実際に血液内科医になってみると、当時はあまり良い治療方法がなかったこともあって、化学療法でせっかく寛解しても、結局、1~2年以内にみんな再発してしまうんです。再治療をしてもすぐに悪くなって、若い男女でもどんどん亡くなっていく。
懸命に治療をしているのに、来る日も来る日もそういう状況が続くと疲れてきて。3年目くらいには、結果的に亡くなってしまうなら自分が何をやっても無力なのではないか、という想いにとらわれて、うつ状態のようになってましたね。もう、いやだ!って。

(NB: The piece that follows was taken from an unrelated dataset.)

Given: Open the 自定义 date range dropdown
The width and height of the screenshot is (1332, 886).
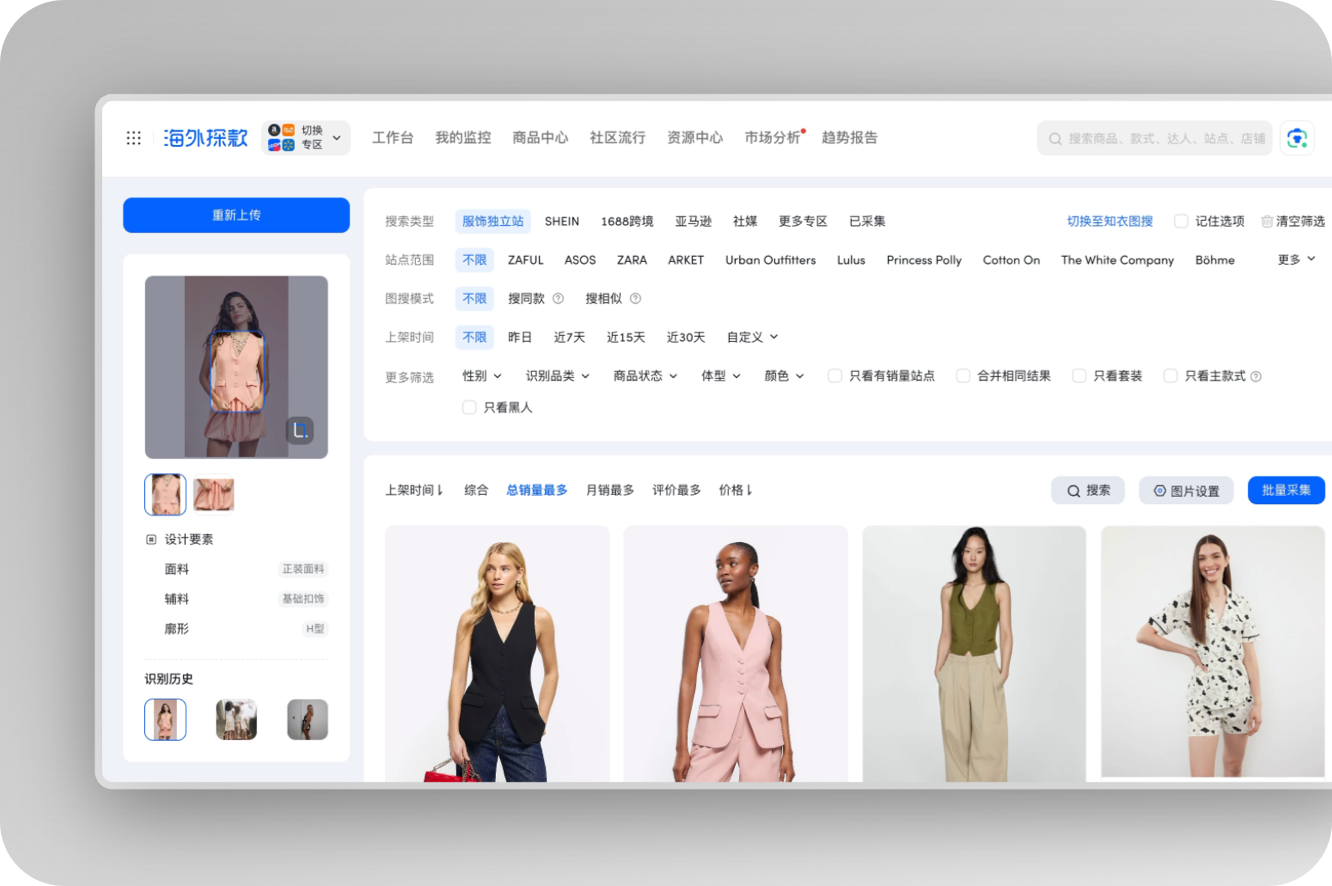Looking at the screenshot, I should [x=752, y=337].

亡くなった患者さんで、どうしても忘れられない人がいます。血液内科医になって間もない頃ですが、20代後半という年齢も、お互いの子どもの年も、ちょうど同じくらいだったんですよ。白血病の中でも非常に悪いタイプで、診断がついて半年以内に骨髄移植をしたんですが、骨髄がうまく着かなかった。彼が亡くなった時には、涙が止まらなくなってしまってね。上司に「今日はもう、帰っていいよ」と言われたほどです。
あれから約30年経ちますが、彼の名前も亡くなる時の状況も、はっきり覚えてますね。総合診療という言葉を初めて知ったのは、国立名古屋病院に勤務していた時。突然、上司に呼ばれて、総合診療の勉強をしに1年間アメリカに行かないか、と言われたんです。急な話で、当時は総合診療がどういうものかも知らなかったけれど、血液内科だけで終わりたくはなかったし、なんだか面白そうだし、行くか、と。
UCSF(カリフォルニア大学サンフランシスコ校)での1年間で、人生が180度変わりました。内科の奥深さ、総合診療のドクターたちの幅広く深い知識。衝撃でしたね。ただ、日本ではまだ総合診療というものが知られておらず、帰国後は苦労しました。色々と試行錯誤して、結局、救急室での診療に落ち着いたという経緯があります。